The film follows Steve Wiebe as he attempts to claim the world high-score record on the arcade classic Donkey Kong. Along the way, he faces the current record-holder, the hot-sauce-selling Billy Mitchell, and the gaming community that Mitchell as built up around him. Despite the wonderfully quirky subject matter, the documentary is essentially the story of a little guy taking on a hostile establishment, as Wiebe is constantly attacked and undermined by those in positions of authority among the community (including, at one point, accusations of cheating, and refusal to even engage with him). It works because – despite the trappings of a movie built around a game that everybody is familiar with, but very few care passionately about – it’s the tale of an underdog in a world (or, as he calls it, an “empire”) rallied against him. It gives the movie a familiar and comfortable emotional arc.

Taking it to a whole other level...

Of course, the arc itself lends the film considerable appeal, but Gordon’s film is also blessed with a rather wonderful cast of eccentric and quirky individuals. There have been allegations that the footage had been edited together in such a way as to play up Billy Mitchell as a pantomime villain of the piece, and I can certainly see that. I’d argue it’s impossible to boil down an individual’s complexity and character into a two-hour film, so you have to trust the film maker to capture what they see in the character, and to put that on screen in the most efficient manner. However, while the morality of that sort of editing might be worthy of debate, it makes for a much stronger and cohesive film.

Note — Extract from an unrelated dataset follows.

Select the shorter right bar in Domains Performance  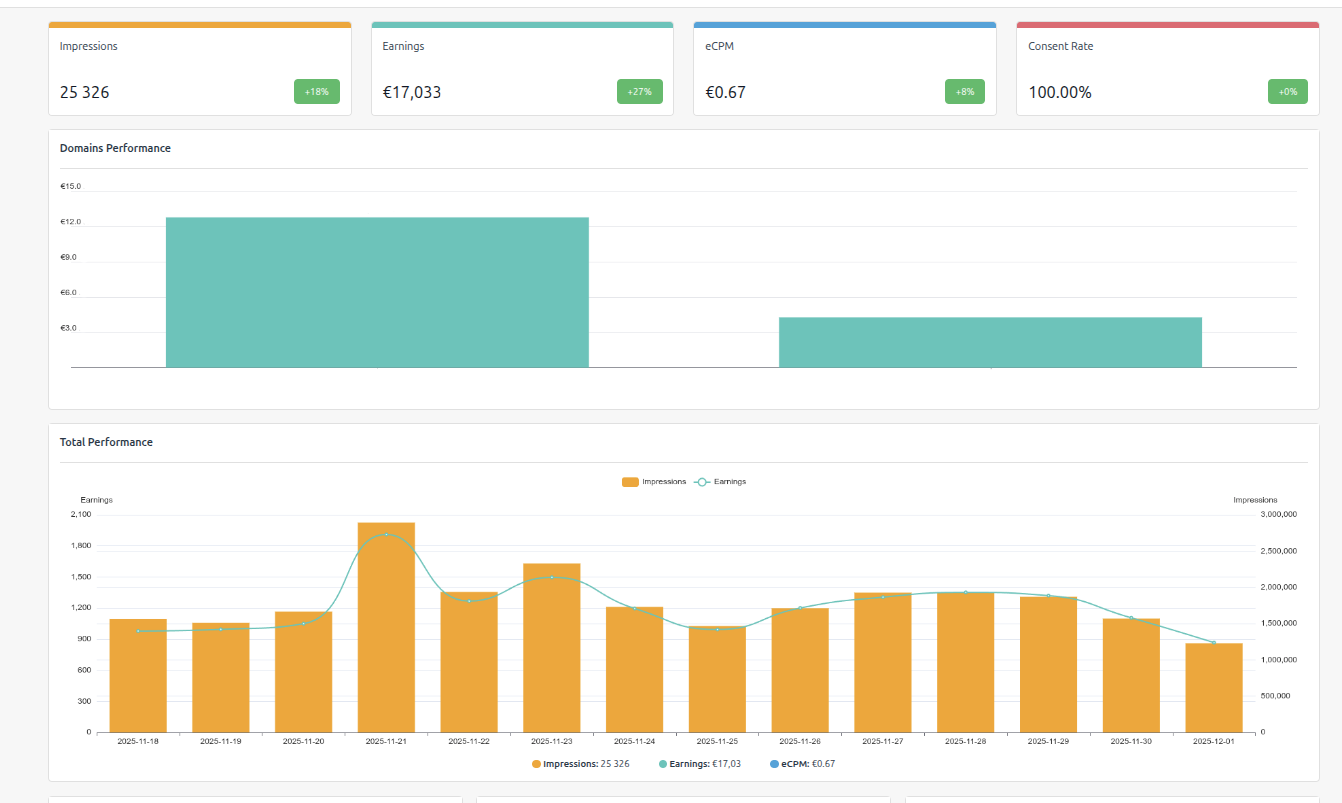(x=990, y=342)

Mitchell is a larger-than-life character, and he makes the perfect foil to the more buttoned-down Wiebe. While Wiebe starts the movie unemployed and ends up as a teacher (which shows a sort of community spirit), the film goes to great lengths to feature Mitchell walking through a warehouse full of hot sauce, or in his office, or in the kitchen of what must his restaurant. There’s something very “wheeler dealer”about Mitchell that the film captures quite well, to the point where we have a sense of what the character might or might not do even before we see it. It’s quite something for a documentary to so skilfully present us with a character portrait that we aren’t surprised by anything that character does, and Gordon definitely deserves credit for pulling it all together.

Saucy...

The backdrop, exploring the arcade gaming subculture, is fascinating and well-handled, managing to cover the broad strokes of the details and the community without going into too much detail. I particularly liked the way that Gordon illustrated the way that Wiebe recognises patterns, etching over the film like Wiebe does over the screen of his own arcade game. The movie never seems particularly petty or vindictive in how it handles its cast, even if quite a few of the gamers don’t emerge in the most flattering of lights. To be honest, based on what we do see, I suspect that they could have all emerged from this looking a whole lot worse.

There’s been talk of remaking the movie as a straight-up fictional comedy. Truth be told, I don’t see the point. For a documentary, The King of Kong tells its central character-driven story with far more skill than most scripted movies. It allows us to invest in characters who really exist, rather than played by actors. It’s clear, it’s clever and it works really well. There’s honestly no need to make this again – they got it right the first time.